Tips to prevent RUC CO 24
This reason code is received when a claim is submitted to Medicare, and the beneficiary is enrolled in a Medicare Advantage plan or is covered under a capitation agreement. Charges are covered under a capitation agreement / managed care plan.
Medicare Advantage (MA):
- If a Medicare beneficiary enrolls in an MA plan, the MA plan replaces the beneficiary’s original Medicare plan.
- Medicare claims must be submitted to the MA plan.
- If a claim is submitted to Medicare, it will be returned as an unprocessable claim, and the remittance advice (RA) will indicate CARC CO 24.

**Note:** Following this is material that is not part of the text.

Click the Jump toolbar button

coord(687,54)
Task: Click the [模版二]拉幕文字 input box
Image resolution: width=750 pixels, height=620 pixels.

- Obtain eligibility and benefit information prior to rendering services.
- Ask your patient if he / she has recently enrolled in any new health insurance plans.
- Request to see a copy of all of the patient’s health insurance cards.

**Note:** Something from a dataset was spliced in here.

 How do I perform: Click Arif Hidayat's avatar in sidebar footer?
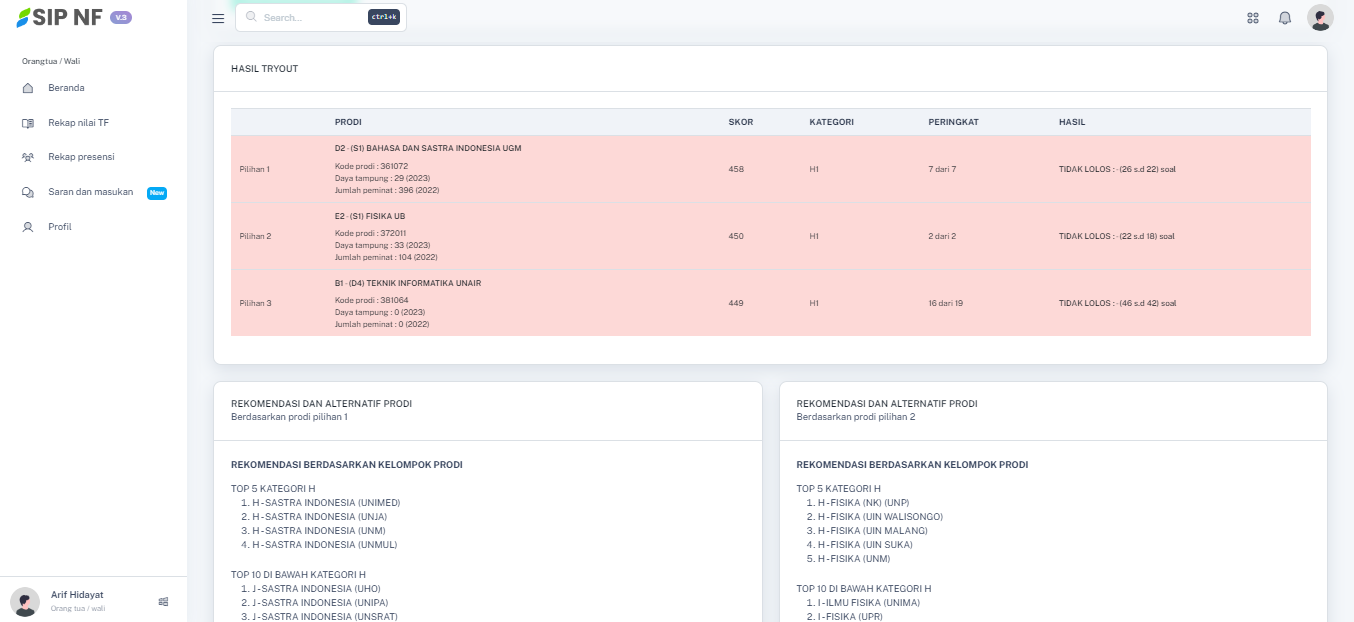(25, 601)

- Always remember to check beneficiary eligibility prior to submitting claims to Medicare.
- Click here for ways to verify beneficiary eligibility prior to submitting claims to First Coast.
- Review SPOT FAQs to see how to verify eligibility and access corresponding benefits information on one of the most popular features of the SPOT.
- If the beneficiary's record with CMS is updated to reflect that he / she was not enrolled in an MA plan on the date(s) of service in question, resubmit the claim to First Coast.
- Claims that are returned as unprocessable cannot be appealed.
End-stage renal disease (ESRD) capitation agreement:
- Prior to seeing a patient for ESRD-related dialysis, verify eligibility. If the patient is covered under a capitation agreement, contact the capitation provider before rendering the service.